▶ EXCERPTED RECORDS
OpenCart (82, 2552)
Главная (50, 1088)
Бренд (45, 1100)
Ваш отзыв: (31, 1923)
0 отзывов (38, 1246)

---

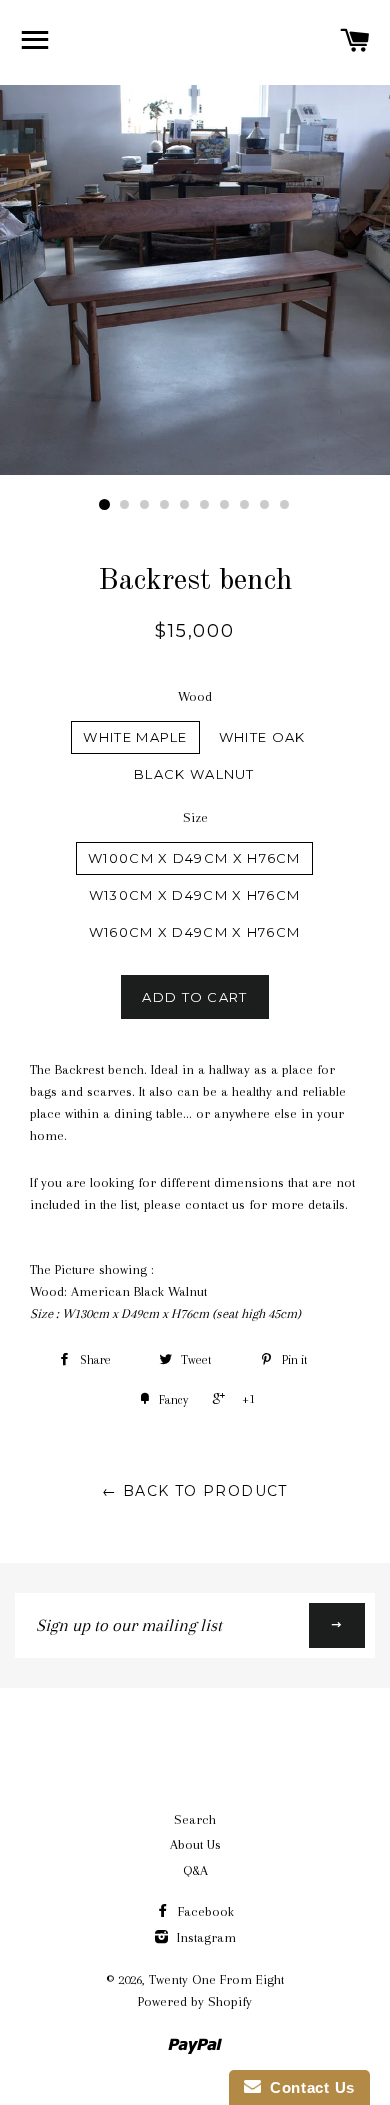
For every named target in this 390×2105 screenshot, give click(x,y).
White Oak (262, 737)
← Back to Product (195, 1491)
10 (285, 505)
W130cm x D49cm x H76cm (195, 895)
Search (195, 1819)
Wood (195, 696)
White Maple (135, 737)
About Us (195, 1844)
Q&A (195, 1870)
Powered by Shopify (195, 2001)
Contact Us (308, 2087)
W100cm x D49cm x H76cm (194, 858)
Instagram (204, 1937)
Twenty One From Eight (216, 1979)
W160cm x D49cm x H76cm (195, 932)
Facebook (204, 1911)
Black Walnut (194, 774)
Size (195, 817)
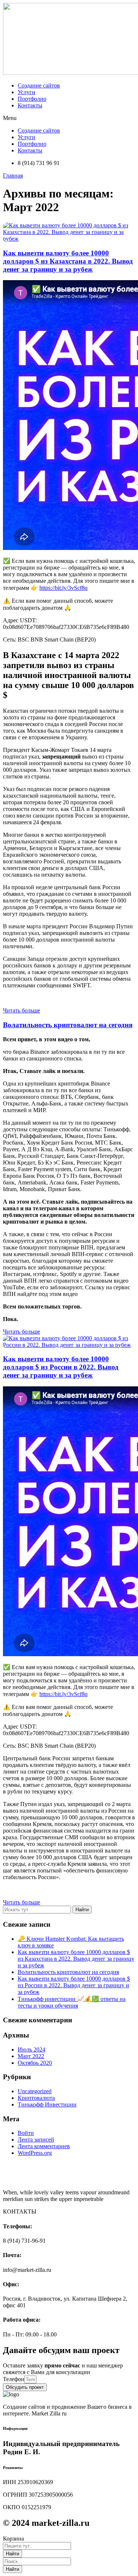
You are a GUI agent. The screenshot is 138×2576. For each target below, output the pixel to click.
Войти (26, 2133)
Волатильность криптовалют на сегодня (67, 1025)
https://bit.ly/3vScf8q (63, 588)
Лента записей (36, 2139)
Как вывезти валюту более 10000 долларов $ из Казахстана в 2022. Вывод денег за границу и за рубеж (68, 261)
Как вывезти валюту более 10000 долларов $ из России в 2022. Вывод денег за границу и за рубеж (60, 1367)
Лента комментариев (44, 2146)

▶ ACTIVITY
The string "target" may appear in the lines of the records above. State how many lines contain it, with no other words.

▶ TASK RESULT
2